You'll need to go digging again in the back-issue bins to find a copy to
read, but I can at least mention that my depiction of the earth's core was
nothing like the fantasy stories you were wondering of any similarities to.
No lost civilizations, no prehistoric animals, no hollow earths. I depicted
the earth's core according to scientists' best theories -- a solid ball of
metal. The only fantasy was in my Omnisolve(tm) and what it could do. (Well,
I did show a "cameo-appearance of Terry-Firmy which in Barks' story was
obviously relatively near the surface in the earth in the outer mantle, just
because I figured there'd be readers expecting the whole story to be about
the Terries and Firmies and I didn't want to disappoint them altogether.
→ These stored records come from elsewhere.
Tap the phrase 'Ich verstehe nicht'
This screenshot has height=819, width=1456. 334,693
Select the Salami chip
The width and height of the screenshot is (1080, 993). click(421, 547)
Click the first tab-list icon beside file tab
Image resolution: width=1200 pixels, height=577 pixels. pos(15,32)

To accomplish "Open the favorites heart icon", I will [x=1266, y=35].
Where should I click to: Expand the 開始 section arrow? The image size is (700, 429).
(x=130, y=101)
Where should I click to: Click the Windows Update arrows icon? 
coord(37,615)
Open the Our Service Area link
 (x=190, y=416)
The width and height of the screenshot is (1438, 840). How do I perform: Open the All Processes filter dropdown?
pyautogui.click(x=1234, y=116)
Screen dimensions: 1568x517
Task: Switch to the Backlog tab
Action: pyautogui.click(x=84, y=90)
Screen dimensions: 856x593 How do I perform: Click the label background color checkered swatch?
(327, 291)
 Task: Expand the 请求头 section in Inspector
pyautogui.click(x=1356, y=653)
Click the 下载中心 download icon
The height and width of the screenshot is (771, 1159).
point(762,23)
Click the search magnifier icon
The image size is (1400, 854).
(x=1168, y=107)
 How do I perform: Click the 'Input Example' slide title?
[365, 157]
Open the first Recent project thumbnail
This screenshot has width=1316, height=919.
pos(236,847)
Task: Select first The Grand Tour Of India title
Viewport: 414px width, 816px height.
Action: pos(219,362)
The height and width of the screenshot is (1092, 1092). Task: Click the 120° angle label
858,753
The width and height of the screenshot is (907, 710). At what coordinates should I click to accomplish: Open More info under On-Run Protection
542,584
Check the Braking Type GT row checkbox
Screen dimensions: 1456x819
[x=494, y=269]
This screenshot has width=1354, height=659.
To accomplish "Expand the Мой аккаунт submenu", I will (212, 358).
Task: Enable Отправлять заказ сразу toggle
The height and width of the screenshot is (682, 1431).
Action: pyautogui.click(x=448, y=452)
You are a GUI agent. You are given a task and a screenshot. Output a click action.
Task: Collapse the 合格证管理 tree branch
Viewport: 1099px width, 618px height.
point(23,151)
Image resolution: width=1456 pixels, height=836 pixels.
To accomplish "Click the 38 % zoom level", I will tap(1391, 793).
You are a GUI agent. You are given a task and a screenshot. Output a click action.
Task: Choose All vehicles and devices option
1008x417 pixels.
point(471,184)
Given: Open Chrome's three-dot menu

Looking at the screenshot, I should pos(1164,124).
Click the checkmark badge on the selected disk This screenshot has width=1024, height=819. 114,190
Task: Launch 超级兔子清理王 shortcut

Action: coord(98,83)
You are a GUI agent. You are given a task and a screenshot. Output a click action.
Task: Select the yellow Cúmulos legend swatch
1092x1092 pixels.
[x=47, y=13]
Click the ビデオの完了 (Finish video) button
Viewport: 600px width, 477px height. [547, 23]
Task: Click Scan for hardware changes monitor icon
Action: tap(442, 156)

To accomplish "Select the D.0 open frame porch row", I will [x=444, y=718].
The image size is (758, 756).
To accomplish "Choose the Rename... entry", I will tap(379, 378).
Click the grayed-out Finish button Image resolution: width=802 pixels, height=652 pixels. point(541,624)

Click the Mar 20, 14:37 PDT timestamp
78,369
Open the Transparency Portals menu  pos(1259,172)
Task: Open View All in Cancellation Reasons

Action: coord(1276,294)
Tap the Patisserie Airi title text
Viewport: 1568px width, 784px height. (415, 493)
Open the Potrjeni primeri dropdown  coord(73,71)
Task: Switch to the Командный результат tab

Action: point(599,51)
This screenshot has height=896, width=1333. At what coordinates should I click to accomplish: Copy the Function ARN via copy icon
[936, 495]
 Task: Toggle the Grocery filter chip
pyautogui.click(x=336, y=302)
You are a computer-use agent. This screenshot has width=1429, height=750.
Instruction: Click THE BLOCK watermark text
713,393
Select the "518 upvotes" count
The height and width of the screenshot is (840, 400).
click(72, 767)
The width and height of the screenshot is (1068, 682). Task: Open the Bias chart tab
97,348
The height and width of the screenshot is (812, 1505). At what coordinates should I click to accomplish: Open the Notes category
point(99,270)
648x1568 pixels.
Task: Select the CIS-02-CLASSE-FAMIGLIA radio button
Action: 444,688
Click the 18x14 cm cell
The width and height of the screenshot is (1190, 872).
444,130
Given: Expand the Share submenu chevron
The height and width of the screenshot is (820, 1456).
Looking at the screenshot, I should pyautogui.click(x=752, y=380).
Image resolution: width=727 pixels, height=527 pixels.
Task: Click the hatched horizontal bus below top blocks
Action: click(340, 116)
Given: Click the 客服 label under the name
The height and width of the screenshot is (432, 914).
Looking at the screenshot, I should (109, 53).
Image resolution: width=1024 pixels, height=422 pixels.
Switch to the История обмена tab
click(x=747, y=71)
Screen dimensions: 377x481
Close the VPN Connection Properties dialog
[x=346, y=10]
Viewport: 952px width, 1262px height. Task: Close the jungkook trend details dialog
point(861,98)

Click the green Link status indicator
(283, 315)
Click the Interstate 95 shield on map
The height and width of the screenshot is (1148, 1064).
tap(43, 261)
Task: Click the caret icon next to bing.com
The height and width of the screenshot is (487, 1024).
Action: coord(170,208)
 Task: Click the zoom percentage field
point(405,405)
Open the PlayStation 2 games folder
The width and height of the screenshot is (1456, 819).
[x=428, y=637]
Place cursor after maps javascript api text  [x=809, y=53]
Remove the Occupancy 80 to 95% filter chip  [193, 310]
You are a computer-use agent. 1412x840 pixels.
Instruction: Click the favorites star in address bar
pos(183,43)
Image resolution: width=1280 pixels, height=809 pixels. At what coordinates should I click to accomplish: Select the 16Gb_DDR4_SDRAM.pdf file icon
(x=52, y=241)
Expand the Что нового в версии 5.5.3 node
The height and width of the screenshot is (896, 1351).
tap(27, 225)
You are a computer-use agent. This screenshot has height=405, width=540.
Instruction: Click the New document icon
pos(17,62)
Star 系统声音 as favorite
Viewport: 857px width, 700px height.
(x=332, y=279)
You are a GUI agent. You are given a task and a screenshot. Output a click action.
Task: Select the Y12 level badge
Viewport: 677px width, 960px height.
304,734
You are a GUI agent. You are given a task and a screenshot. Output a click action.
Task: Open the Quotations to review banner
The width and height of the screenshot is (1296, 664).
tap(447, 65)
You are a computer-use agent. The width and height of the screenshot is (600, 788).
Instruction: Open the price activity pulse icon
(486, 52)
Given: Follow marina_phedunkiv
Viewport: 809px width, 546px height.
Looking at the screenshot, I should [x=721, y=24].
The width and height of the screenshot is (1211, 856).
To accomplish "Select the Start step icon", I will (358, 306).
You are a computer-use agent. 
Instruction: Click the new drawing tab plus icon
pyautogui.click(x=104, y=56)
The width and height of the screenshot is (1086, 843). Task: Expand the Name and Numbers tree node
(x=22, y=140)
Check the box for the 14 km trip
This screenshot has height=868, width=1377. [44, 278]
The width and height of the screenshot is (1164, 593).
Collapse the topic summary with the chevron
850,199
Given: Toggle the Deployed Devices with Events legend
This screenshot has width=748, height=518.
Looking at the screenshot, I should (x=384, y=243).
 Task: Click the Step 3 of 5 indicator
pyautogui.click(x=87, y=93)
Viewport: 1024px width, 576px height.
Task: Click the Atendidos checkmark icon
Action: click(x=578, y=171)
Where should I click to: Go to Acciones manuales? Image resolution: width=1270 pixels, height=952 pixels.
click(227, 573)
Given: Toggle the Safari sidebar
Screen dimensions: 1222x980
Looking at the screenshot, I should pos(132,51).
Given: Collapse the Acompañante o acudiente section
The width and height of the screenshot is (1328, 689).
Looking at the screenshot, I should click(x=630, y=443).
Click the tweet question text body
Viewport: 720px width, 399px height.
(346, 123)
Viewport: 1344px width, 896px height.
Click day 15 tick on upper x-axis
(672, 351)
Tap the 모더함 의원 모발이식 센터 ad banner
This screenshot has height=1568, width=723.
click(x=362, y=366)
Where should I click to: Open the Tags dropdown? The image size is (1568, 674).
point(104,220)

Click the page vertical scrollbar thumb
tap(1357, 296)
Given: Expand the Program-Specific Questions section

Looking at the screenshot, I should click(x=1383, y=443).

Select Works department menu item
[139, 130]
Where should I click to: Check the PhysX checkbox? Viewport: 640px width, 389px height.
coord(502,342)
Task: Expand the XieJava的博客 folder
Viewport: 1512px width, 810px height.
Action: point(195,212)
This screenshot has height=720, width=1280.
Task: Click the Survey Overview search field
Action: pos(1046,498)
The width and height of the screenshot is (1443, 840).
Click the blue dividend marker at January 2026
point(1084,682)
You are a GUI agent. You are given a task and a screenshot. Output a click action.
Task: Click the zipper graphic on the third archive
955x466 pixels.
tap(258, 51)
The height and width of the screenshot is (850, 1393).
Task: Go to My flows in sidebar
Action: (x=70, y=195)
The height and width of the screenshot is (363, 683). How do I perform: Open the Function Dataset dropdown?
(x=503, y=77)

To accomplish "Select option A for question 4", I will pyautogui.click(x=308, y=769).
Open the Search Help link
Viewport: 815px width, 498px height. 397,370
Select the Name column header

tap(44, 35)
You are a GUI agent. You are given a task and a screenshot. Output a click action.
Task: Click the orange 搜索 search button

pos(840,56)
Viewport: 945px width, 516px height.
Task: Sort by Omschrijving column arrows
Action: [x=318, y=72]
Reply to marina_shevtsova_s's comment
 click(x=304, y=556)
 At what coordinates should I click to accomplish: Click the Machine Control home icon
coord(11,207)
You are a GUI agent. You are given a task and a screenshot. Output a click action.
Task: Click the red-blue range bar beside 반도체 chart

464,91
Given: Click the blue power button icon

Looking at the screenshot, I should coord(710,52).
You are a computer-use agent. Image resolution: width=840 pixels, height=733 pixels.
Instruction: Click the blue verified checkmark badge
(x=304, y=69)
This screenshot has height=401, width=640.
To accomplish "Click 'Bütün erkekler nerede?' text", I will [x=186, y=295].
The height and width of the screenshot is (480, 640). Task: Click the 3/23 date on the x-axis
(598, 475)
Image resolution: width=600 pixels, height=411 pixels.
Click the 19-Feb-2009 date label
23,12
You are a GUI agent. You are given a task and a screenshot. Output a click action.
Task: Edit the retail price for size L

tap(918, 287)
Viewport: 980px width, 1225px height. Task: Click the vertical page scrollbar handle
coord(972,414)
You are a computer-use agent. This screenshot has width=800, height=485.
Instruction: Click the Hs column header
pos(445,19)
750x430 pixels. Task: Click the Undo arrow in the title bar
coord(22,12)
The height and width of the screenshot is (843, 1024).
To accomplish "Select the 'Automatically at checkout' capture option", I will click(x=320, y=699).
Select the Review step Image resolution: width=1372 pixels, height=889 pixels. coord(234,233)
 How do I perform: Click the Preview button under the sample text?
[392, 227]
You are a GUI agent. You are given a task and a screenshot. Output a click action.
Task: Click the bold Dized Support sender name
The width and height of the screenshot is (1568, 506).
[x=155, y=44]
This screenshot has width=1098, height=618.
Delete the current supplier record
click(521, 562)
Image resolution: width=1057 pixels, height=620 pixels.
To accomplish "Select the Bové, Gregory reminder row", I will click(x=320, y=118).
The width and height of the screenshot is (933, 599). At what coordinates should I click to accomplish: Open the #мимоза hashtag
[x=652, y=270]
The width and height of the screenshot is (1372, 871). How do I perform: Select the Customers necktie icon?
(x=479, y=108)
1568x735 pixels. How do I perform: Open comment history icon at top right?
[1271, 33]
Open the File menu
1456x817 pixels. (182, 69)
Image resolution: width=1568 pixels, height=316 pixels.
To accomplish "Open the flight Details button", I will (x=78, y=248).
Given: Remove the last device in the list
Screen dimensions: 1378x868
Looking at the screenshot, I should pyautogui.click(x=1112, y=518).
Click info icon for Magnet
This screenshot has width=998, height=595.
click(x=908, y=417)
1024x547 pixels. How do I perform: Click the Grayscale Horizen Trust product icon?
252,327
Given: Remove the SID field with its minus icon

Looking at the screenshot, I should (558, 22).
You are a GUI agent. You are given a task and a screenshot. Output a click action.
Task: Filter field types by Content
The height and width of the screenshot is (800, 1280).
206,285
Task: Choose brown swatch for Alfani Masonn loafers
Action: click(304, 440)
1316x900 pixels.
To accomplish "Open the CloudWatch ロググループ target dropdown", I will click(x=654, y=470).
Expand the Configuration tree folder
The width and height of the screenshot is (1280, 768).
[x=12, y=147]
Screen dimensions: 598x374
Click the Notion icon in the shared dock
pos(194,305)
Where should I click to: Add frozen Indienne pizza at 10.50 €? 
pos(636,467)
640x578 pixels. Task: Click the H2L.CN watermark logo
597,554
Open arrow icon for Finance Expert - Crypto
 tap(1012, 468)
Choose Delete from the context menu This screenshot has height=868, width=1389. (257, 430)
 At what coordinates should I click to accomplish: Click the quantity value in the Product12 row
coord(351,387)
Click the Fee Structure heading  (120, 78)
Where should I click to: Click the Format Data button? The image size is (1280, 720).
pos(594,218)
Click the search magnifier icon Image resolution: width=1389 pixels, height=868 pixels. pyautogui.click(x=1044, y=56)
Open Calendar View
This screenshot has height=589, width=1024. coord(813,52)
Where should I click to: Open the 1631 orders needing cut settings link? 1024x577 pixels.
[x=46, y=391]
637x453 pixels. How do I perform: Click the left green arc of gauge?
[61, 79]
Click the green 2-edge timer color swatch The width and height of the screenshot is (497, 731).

About the 1959 movie and the prehistoric animals and the discovery of part
of Atlantis -- I love that film! But... when James Mason and Pat Boone find
a portion of downtown Atlantis that "sank into the sea in a volcanic
eruption"... even when I was 8 years old I thought "huh?". A city is
involved in an eruption, sinks into the ground, the sea closes over it, it
sinks to nearly the very center of the planet... and the water never touches
it and the lava magically hardens in a bubble around it... and the pancakes
aren't even disturbed on the cook's griddle in the kiosk? Huh? But anything
seems tolerable when you wrap Bernard Herrmann music all around it. I wish
he could write scores for my stories.

> The general idea seems to be an ancient world (like Robert E.
> Howards 'Pellucidar'

You mean Edgar Rice Burroughs, by Crom.